Exercise data
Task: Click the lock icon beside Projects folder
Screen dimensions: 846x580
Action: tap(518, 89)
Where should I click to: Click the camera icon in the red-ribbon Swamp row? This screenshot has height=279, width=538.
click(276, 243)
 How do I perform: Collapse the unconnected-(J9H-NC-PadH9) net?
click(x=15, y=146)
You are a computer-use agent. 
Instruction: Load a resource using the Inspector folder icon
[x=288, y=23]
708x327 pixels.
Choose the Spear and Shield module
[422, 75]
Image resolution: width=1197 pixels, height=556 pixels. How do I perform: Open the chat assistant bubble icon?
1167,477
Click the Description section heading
--
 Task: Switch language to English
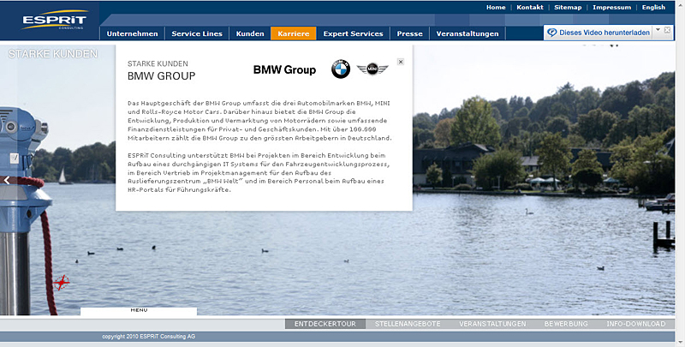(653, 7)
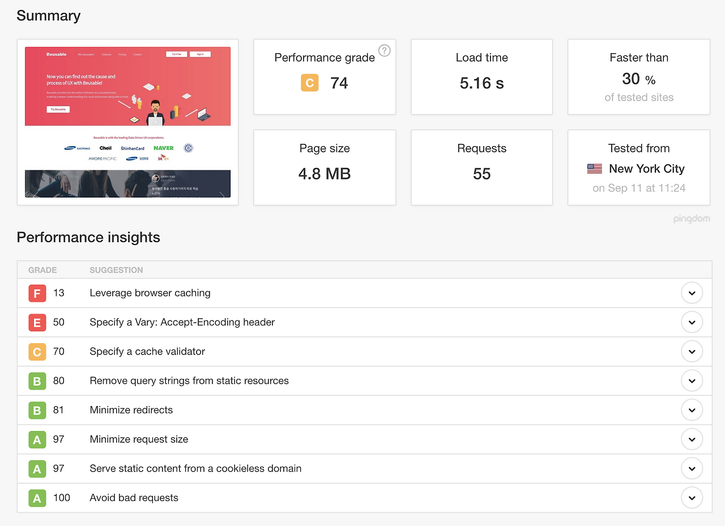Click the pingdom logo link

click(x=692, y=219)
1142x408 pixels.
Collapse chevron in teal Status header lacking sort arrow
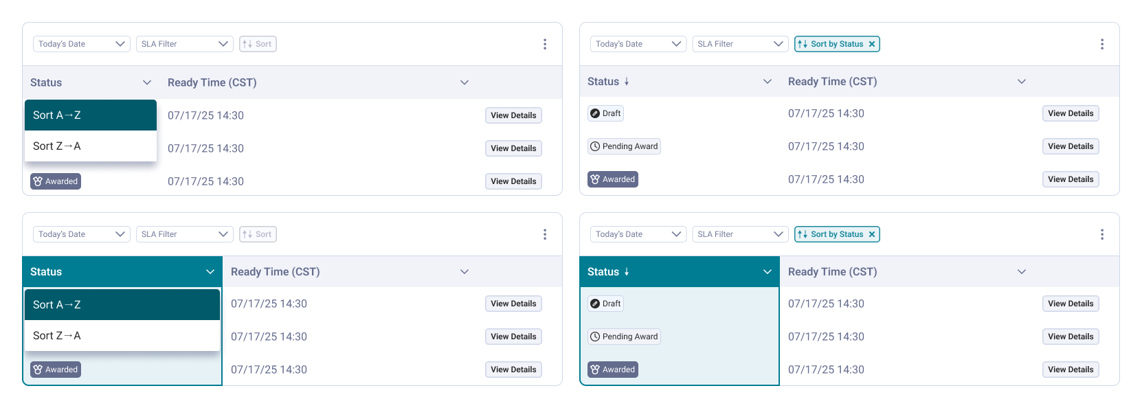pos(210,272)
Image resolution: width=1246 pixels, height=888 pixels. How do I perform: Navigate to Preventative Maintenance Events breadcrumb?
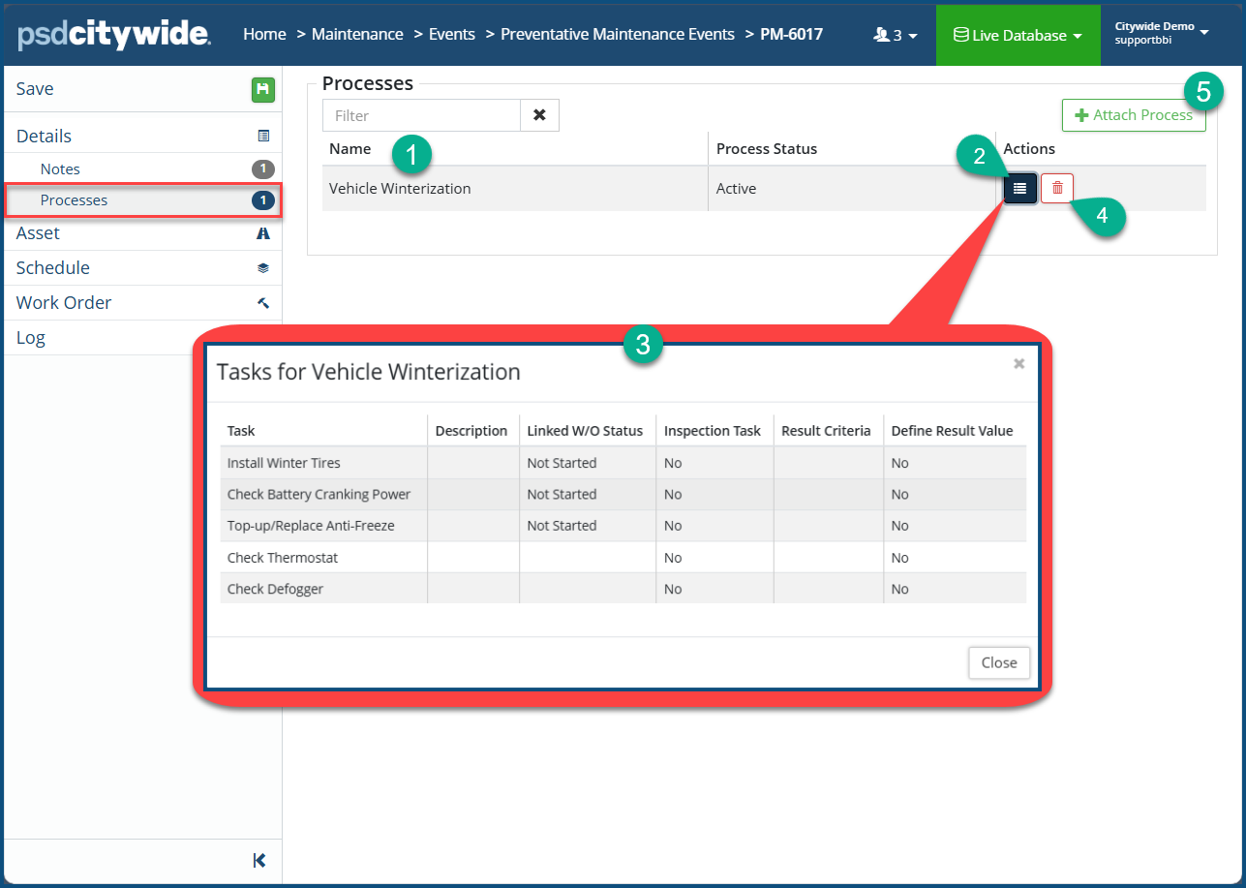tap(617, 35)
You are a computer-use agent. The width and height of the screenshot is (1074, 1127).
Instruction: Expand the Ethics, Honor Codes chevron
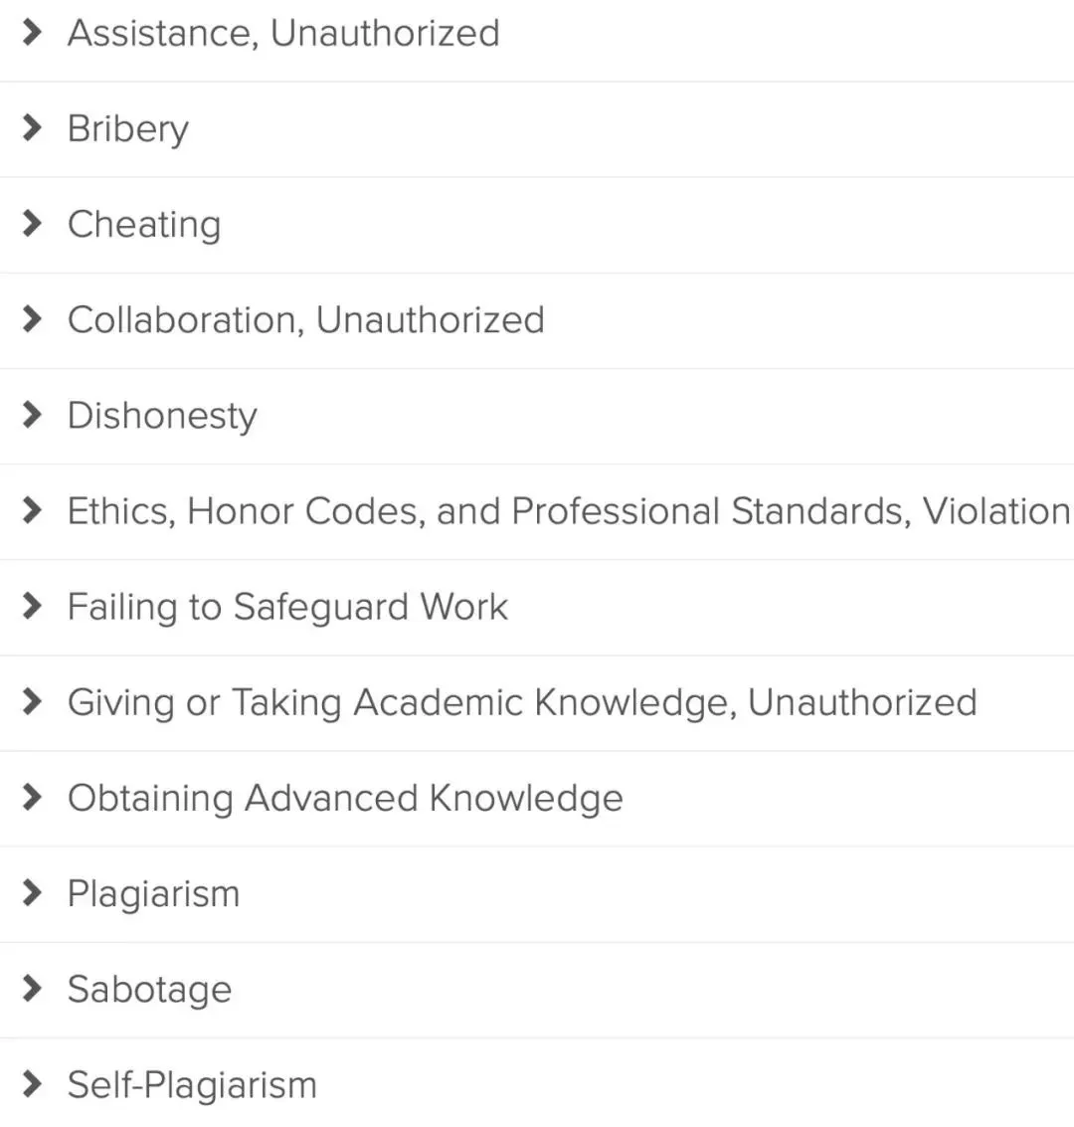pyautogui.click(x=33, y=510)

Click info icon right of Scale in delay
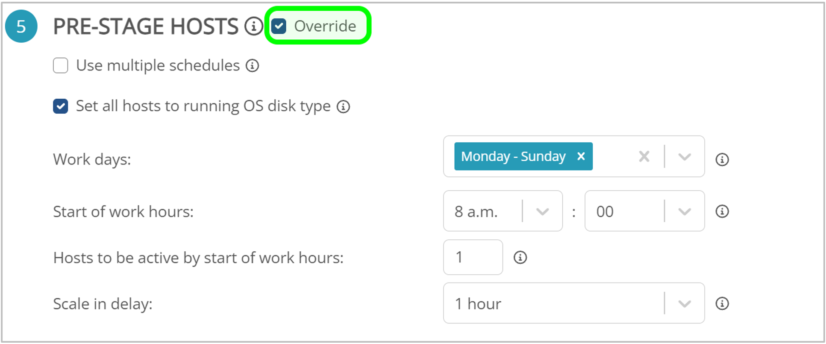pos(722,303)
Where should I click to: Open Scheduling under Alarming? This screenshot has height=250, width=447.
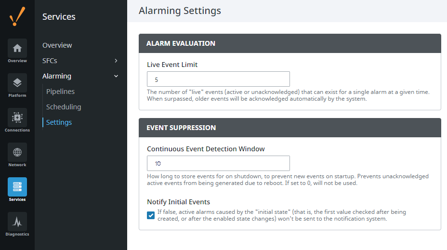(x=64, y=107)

Work instructions
Scan the records for the string "computer" and show every line that contains it.

Reply to the exercise
You are a computer-use agent. 
You are a computer-use agent. The width and height of the screenshot is (1074, 1127).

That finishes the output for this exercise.